While 1 is indeed a little faster than while True. Two experiments were done, about 15% faster.
No snakes, no snakes: Performance outside the code

Outside of the code, in addition to the hardware, is the compiler, here is a grand recommendation PyPy. PyPy is an instant compiler called Just-in-time. The compiler is characterized by the compilation of a running sentence, and the difference between the static compiler, I see a very vivid metaphor:

Assuming you're a director, static compilation is a way for the actor to recite the entire script and then perform for one hours in a row. Dynamic compilation is to allow the actor to perform for two minutes, then think about it, then look at the script, and then perform two minutes ...

Dynamic compilation and static compilation have their own strengths, see you play a movie or a play.

In addition, there is a cython can be built in Python some C code. I use very little, but the critical moment is really effective.

Contact Us

The content source of this page is from Internet, which doesn't represent Alibaba Cloud's opinion; products and services mentioned on that page don't have any relationship with Alibaba Cloud. If the content of the page makes you feel confusing, please write us an email, we will handle the problem within 5 days after receiving your email.
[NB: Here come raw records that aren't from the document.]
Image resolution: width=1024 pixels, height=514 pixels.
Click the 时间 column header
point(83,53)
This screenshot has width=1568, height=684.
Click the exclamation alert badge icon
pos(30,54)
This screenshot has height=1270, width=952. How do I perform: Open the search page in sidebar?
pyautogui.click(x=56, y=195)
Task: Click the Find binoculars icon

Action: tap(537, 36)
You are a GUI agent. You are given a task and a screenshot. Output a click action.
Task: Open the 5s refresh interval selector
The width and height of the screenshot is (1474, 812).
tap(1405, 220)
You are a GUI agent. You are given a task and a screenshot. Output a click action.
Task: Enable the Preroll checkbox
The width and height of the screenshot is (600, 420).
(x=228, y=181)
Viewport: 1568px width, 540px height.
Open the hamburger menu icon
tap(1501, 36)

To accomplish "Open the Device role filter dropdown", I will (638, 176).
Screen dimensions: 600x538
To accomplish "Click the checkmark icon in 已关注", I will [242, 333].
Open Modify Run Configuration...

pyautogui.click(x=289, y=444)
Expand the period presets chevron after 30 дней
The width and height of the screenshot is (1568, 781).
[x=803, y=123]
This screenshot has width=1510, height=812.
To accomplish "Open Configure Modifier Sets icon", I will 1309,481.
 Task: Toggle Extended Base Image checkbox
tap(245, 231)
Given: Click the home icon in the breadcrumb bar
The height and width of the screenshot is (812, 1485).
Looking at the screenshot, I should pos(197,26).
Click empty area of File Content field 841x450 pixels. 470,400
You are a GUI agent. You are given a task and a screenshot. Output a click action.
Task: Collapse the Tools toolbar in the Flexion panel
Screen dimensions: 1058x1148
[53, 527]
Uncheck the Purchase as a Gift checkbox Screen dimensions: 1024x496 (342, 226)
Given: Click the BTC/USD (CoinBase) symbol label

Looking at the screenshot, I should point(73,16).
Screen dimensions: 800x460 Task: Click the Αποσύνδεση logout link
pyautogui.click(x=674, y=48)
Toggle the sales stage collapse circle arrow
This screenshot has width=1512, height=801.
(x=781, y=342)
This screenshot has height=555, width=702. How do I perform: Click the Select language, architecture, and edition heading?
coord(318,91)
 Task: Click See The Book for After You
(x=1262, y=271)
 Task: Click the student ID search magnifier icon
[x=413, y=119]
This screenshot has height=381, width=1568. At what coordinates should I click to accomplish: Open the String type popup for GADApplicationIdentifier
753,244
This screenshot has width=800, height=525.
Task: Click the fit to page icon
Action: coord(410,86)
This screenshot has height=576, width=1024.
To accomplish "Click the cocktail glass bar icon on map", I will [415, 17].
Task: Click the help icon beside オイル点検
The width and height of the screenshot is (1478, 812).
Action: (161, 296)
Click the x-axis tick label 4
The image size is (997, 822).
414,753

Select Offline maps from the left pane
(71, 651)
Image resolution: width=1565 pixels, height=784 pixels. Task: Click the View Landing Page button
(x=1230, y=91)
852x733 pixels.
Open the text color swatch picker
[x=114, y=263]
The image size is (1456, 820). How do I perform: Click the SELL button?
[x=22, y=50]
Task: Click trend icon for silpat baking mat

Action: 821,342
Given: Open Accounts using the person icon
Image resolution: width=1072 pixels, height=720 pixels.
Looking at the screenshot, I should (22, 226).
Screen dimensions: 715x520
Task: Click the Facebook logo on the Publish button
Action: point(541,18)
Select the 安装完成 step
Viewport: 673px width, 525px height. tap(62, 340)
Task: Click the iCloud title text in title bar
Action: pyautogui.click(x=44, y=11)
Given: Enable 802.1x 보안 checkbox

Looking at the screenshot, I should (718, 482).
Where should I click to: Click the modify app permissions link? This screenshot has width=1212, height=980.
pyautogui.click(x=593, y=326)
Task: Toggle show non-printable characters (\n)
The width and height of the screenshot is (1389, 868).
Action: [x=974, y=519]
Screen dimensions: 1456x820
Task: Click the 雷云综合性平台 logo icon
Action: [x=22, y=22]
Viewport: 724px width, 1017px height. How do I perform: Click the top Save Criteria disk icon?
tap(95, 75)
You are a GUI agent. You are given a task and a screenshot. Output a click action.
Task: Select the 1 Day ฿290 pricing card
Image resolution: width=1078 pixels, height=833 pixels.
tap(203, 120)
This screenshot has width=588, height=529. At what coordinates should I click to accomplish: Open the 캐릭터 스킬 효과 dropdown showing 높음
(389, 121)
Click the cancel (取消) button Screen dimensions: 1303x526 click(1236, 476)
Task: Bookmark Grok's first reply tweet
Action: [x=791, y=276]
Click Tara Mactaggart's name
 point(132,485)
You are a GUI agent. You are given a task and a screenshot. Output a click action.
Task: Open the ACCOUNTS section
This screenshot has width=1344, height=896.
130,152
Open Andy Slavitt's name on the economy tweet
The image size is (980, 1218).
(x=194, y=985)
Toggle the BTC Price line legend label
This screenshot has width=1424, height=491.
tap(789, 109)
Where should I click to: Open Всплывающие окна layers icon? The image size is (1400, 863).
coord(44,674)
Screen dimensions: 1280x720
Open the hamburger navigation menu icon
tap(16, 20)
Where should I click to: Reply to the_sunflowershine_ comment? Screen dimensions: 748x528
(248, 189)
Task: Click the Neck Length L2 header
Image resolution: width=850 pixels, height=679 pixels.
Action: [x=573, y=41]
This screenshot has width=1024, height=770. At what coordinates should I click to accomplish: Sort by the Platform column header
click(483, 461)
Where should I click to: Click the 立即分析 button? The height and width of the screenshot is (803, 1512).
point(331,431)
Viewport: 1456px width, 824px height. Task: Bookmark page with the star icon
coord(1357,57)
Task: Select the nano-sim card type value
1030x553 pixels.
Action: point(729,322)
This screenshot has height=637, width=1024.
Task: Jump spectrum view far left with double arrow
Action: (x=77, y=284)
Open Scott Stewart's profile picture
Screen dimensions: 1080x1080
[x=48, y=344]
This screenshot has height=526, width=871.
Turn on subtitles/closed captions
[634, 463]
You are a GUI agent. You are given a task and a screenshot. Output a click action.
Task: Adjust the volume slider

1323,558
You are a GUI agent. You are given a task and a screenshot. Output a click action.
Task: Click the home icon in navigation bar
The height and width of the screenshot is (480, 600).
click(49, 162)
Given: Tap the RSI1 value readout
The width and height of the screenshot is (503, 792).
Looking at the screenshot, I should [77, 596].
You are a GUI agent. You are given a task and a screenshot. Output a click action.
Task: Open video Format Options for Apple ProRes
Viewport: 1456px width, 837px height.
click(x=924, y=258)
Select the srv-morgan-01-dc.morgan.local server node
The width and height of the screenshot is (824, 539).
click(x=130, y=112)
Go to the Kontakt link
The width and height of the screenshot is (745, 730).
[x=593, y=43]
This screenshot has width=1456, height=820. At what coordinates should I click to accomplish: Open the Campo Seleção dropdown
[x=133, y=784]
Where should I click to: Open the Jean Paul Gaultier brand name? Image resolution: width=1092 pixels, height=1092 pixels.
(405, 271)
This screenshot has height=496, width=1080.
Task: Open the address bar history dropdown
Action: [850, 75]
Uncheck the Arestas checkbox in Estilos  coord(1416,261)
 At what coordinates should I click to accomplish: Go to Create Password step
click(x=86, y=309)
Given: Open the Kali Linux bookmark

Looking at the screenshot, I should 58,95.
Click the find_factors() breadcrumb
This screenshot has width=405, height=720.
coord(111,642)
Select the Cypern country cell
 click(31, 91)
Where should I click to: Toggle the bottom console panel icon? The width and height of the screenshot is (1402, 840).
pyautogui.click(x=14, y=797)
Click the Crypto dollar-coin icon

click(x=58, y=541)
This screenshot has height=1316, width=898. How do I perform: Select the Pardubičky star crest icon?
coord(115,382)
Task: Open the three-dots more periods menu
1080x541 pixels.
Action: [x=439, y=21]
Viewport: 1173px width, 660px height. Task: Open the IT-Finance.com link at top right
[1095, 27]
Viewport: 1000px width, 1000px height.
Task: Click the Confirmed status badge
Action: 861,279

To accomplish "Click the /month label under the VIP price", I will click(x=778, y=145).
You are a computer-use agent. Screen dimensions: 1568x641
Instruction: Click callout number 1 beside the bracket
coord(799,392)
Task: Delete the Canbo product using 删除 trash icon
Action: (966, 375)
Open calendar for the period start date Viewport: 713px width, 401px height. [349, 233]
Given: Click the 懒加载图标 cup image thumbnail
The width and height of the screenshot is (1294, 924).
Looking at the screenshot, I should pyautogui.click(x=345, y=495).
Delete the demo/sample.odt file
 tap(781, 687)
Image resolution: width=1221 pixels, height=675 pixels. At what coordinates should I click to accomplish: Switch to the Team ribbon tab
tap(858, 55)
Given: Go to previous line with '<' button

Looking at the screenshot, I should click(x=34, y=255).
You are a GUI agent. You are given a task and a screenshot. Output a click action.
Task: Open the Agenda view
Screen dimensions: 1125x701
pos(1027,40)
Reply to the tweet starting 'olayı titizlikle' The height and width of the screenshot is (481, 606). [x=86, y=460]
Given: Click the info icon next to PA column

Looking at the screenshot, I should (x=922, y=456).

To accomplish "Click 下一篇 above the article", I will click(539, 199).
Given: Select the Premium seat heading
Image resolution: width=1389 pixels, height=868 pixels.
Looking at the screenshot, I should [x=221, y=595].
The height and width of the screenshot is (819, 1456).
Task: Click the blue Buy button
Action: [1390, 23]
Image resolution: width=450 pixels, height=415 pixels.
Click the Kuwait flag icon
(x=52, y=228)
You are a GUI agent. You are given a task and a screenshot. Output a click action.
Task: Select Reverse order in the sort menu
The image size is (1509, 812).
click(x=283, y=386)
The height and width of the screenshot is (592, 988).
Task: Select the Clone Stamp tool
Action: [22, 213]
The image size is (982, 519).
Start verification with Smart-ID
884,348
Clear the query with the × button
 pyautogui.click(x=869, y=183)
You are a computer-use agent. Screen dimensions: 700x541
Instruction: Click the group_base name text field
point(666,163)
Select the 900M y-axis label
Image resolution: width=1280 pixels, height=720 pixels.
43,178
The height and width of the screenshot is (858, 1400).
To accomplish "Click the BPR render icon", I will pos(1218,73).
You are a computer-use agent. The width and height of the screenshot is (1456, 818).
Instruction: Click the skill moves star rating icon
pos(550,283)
If you find any instances of plagiarism from the community, please send an email to: info-contact@alibabacloud.com and provide relevant evidence. A staff member will contact you within 5 working days.

A Free Trial That Lets You Build Big!

Start building with 50+ products and up to 12 months usage for Elastic Compute Service

  • Sales Support

    1 on 1 presale consultation

  • After-Sales Support

    24/7 Technical Support 6 Free Tickets per Quarter Faster Response

  • Alibaba Cloud offers highly flexible support services tailored to meet your exact needs.